As forensic science advances, flies are becoming the detective’s best friend. In the US, around fifty species of flies feed off dead humans, and they follow a strict schedule that assists pathologists in determining the time of death. The blowflies arrive first—often within minutes—while the last comers are the so-called cheese skippers, which arrive when the corpse is little more than a dried-out husk. The cheese skippers, incidentally, are vital to the production of one of the world’s most unusual cheeses: Sardinian casu marzu is a type of pecorino deliberately infested with maggots that digest the cheese’s fats (a process thought to enhance its flavor) and that are eaten, preferably alive, along with the cheese.
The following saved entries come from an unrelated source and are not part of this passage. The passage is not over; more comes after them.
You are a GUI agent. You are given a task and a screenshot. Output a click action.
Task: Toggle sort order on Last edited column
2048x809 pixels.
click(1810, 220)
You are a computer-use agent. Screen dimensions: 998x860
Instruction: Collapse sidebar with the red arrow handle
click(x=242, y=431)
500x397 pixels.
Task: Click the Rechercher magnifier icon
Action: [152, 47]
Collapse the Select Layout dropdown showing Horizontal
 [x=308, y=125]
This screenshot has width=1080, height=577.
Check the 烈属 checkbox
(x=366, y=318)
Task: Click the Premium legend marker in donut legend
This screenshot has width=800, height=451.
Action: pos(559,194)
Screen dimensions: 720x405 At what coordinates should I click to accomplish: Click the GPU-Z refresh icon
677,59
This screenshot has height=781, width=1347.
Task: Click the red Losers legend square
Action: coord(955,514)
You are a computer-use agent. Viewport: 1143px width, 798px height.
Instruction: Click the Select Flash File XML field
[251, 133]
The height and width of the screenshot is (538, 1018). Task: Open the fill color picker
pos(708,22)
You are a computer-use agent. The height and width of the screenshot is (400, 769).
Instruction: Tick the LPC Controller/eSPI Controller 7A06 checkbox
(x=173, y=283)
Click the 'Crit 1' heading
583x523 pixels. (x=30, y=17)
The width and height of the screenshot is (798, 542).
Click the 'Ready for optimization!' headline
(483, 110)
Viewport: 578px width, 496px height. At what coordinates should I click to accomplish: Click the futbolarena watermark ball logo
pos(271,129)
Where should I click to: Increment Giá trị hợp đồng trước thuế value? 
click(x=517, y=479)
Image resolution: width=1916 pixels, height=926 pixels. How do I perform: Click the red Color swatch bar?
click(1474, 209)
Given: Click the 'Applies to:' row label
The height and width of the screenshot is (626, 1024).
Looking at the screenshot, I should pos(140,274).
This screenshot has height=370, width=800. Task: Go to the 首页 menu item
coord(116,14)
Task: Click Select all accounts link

I would be surprised to discover that any creature has suffered more in the pursuit of human knowledge than the fly. For decades the fruit fly has been the creature of choice for studies of genetics. Drosophila researchers have won seven Nobel Prizes, and entire journals are dedicated to the publication of results from fruit fly studies. Around 100,000 strains of fruit flies have been created in the lab, many of which carry genetic defects that allow us to better understand diseases. The Ken and Barbie mutants lack external genitalia, Tin Man lacks a heart, and Cheap Date loves alcohol. Drop Dead, Sponge Cake, Swiss Cheese, and Egg Roll fruit flies all carry hereditary diseases that manifest in patterns of brain degeneration similar to those seen in humans. And fruit fly studies are becoming ever more sophisticated and focused on the nexus between nature and nurture. Marla Sokolowski of the University of Toronto is examining fly behavior that might shed light on the causes of autism, and she’s also studying flies that suffer chronic defeat at the wings of their rivals, in the hopes that their experience might inform studies of depression in humans.

The final chapter in Balcombe’s surprising book, titled “Caring About Flies,” examines ethics as they pertain to relationships with these creatures. The philosopher Jeffrey Lockwood’s paper “Why Is It (at Least a Small) Wrong to Harm a Fly?” resonates with Balcombe: Lockwood’s answer is that flies can feel pain. Some laboratory-bred fruit flies are born without anuses. I was surprised at the empathetic response of a supervising entomologist when shown one such unfortunate creature: “You’ll have to kill it, it’s in excruciating pain.” Balcombe, whose earlier books also explored the inner lives of animals,* can empathize with the agony of a fly that is unable to shit. He thinks that flies are rather like us in that their tiny brains seem capable of experiencing states akin to not only pain but sexual frustration, joy, and perhaps many other feelings and emotions familiar to humans.

What a wonderful book Super Fly is! Well written and full of fascinating facts, it urges us to appreciate one of nature’s least favored groups. Even if you can’t empathize with flies, Super Fly suggests good reasons for not reaching automatically for the swatter or bug spray at the first sign of buzzing. Without flies, crimes would go unsolved, flowers unpollinated, and garbage unremoved. Indeed, flies are clearly so vital to life on earth that a world without flies would quickly experience ecological collapse. Perhaps we are due for another remake of The Fly, with Balcombe as an adviser, that reveals more holistically the human-fly relationship.